Symptoms include cough, difficulty breathing, and fatigue.

==Causes==

It has been suggested that idiopathic nonspecific interstitial pneumonia has an autoimmune mechanism, and is a possible complication of undifferentiated connective tissue disease; however, not enough research has been done at this time to find a cause. Patients with NSIP will often have other unrelated lung diseases like COPD or emphysema, along with other auto-immune disorders.

==Diagnosis==
Diagnosis is made via a multi-disciplinary team review of patient history, imaging, lung function testing, and in some cases a surgical lung biopsy. While a lung biopsy is the gold standard, some clinicians opt against this due to the risks of the procedure.

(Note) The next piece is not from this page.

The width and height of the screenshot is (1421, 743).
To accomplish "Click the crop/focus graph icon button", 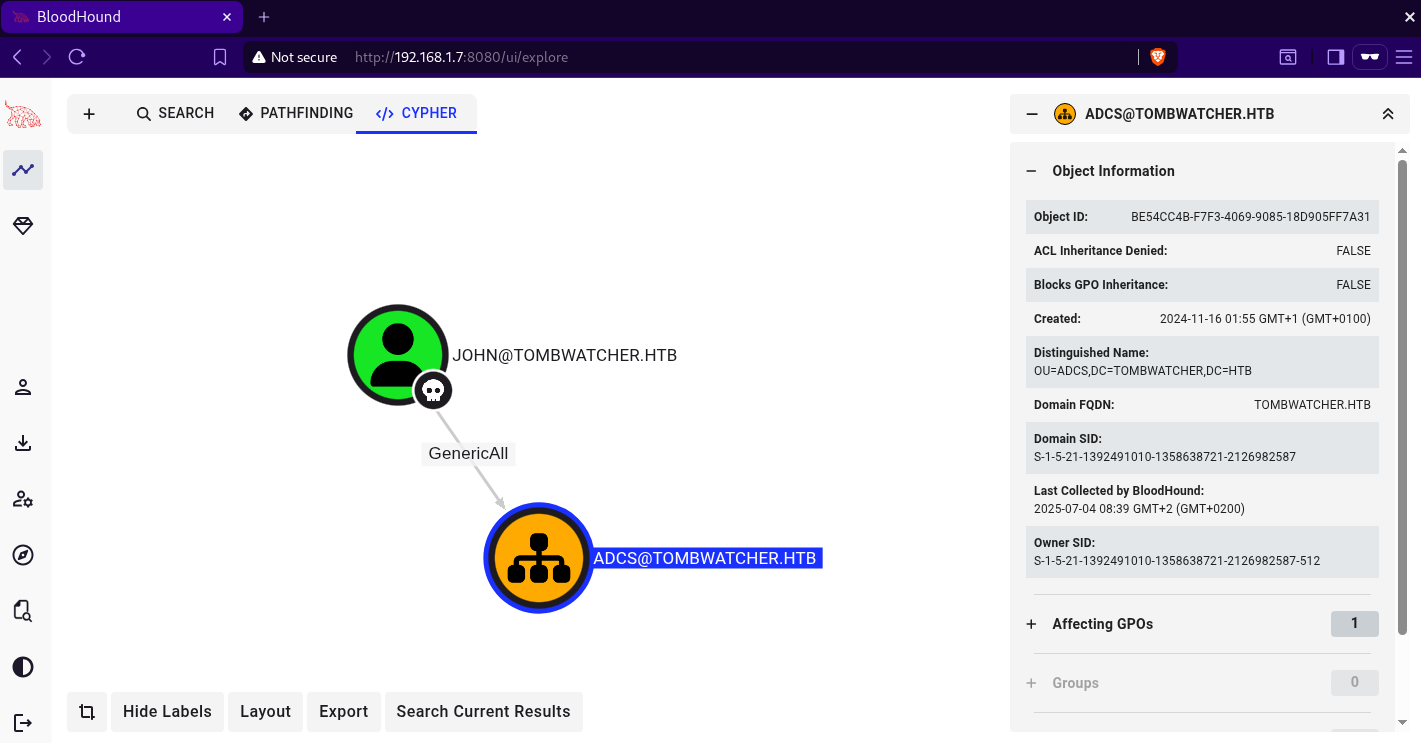I will [87, 712].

Lung biopsies performed on patients with NSIP reveal two different disease patterns – cellular and fibrosing – which are associated with different prognoses. The cellular pattern displays chronic inflammation with minimal fibrosis. The fibrosing pattern displays interstitial fibrosis with various inflammation levels. Both patterns are uniform and lack the prominent fibroblastic foci that are found in other types of idiopathic interstitial pneumonia.

==Treatment==
The mainstay of treatment is corticosteroids such as prednisolone, with immunosuppressant medications such as azathioprine, and mycophenolate added in some cases. Some patients may require oxygen as their disease progresses.

==Prognosis==

The fibrosing pattern of NSIP has a five-year survival rate of 86% to 92%, while the cellular pattern of NSIP has a 100% five-year survival rate. Patients with NSIP (whether cellular or fibrosing), have a better prognosis than those with usual interstitial pneumonia (UIP).